### [Short problem]
Write out every one of the records below word for word, leaving out the pictures.

### [Records supplied]
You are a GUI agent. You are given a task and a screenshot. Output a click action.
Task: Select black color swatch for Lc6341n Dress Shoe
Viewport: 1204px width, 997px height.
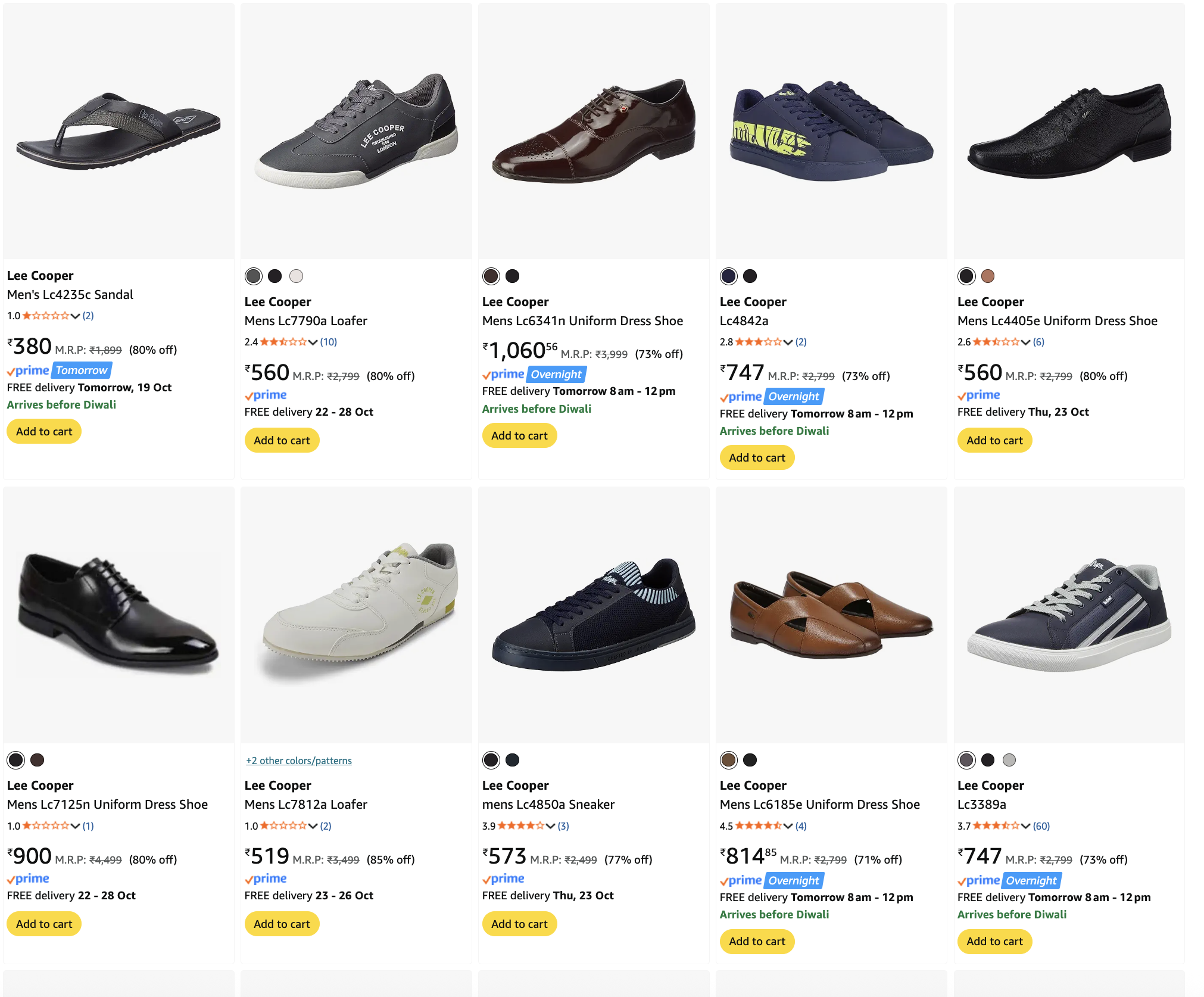[x=512, y=276]
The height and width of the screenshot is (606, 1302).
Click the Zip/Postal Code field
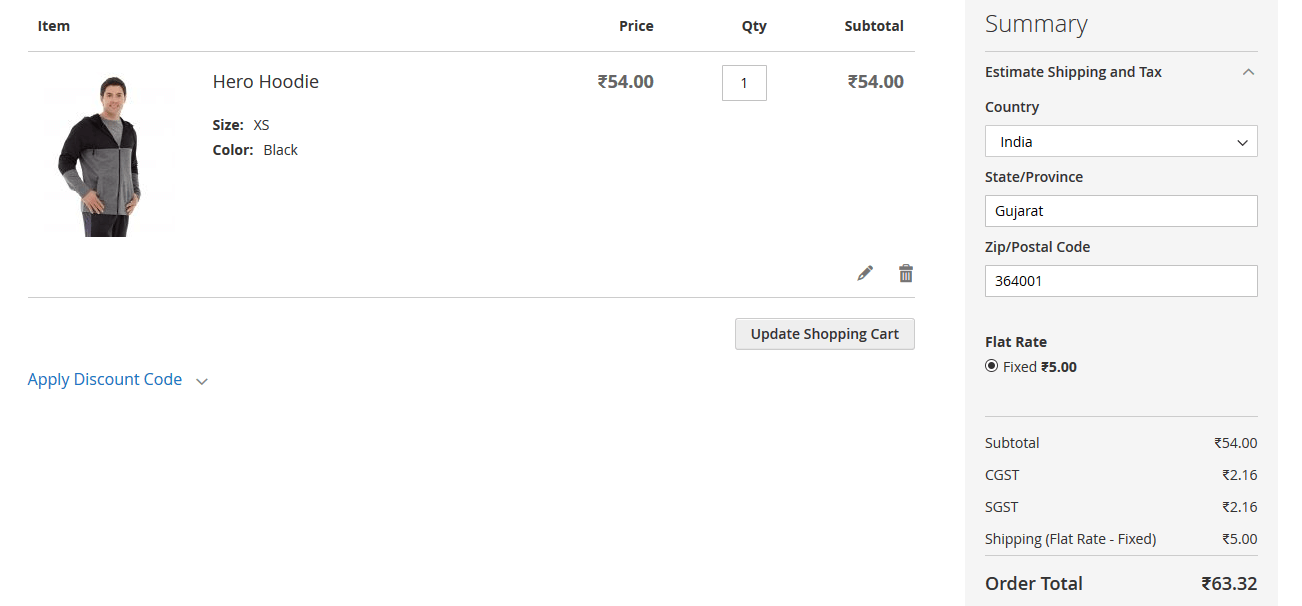(1121, 281)
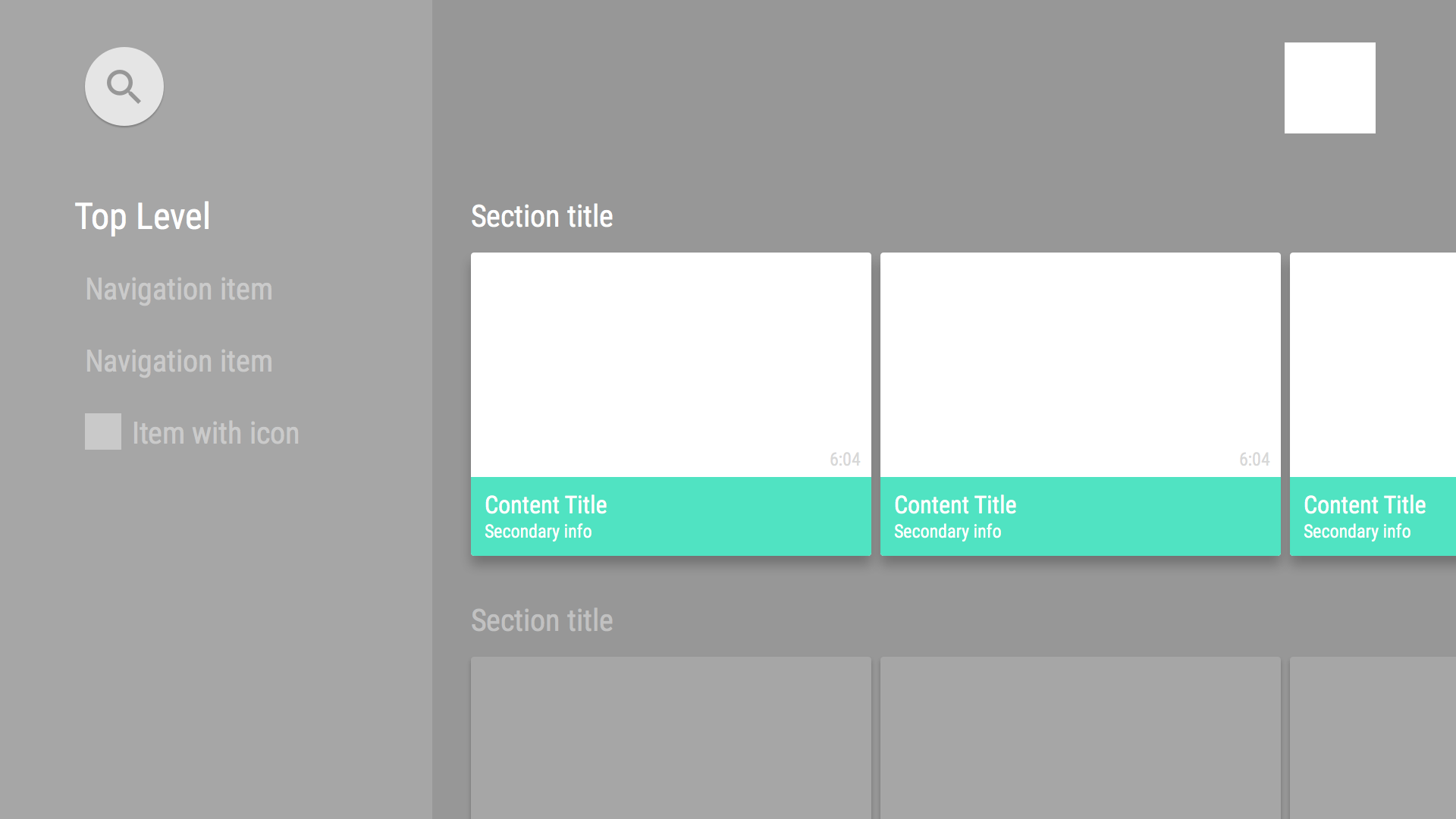Click the first gray card under second section

tap(670, 736)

### [Complete output]
You are a GUI agent. You are given a task and a screenshot. Output a click action.
Task: Select black color swatch for Lc6341n Dress Shoe
Viewport: 1204px width, 997px height.
[x=512, y=276]
The height and width of the screenshot is (606, 1302).
Click the Zip/Postal Code field
(1121, 281)
Click the first gray card under second section

tap(670, 736)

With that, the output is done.